Kisspeptin is a product of the KISS-1 gene and is a key regulator of reproductive function. Animals and humans lacking kisspeptin function do not go through puberty and remain sexually immature. In a previous study, Dr Waljit Dhillo and colleagues showed that kisspeptin treatment leads to the production of sex hormones in fertile women; they have now extended their research to look at the effects of kisspeptin in women whose periods have stopped due to a hormone imbalance.

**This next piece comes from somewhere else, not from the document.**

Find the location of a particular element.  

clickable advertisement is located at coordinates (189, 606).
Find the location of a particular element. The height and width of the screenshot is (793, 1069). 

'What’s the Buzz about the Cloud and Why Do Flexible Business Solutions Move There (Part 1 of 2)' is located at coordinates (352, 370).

In this study, funded by the Medical Research Council, The Wellcome Trust and National Institute for Health Research, a group of ten women who were not menstruating and infertile, were injected with either kisspeptin (n=5) or saline (control, n=5). Blood samples were then taken to measure their levels of luteinising hormone (LH) and follicle stimulating hormone (FSH), two sex hormones essential for ovulation and fertility. Kisspeptin led to a 48-fold increase in LH and 16-fold increase in FSH, when compared to the control treatment.

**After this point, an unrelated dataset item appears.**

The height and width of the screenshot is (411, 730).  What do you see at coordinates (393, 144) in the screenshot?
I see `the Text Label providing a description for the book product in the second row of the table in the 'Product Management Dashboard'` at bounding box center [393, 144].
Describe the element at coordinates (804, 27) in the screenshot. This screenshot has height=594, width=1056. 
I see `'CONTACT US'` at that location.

This is the first study to show that kisspeptin can stimulate sex hormones in women with infertility and presents kisspeptin as a potential new therapy for human infertility.
Researcher Dr Waljit Dhillo from the Department of Investigative Medicine at Imperial College London said:
"Infertility is a devastating condition that affects millions of couples worldwide. This research shows that kisspeptin offers huge promise as a treatment for infertility. From our previous results, we know that kisspeptin can stimulate release of reproductive hormones in healthy women. We have now extended this research to show that kisspeptin treatment has the same effect in women with infertility. In fact, our current data show that kisspeptin causes a greater increase in luteinising hormone production in non-menstruating women, than that in fertile women in the previous study. This is a very exciting result and suggests that kisspeptin treatment could restore reproductive function in women with low sex hormone levels. Our future research will focus on determining the best protocol for repeated kisspeptin administration with the hope of developing a new therapy for infertility."
The research is being presented at the annual Society for Endocrinology BES meeting in Harrogate.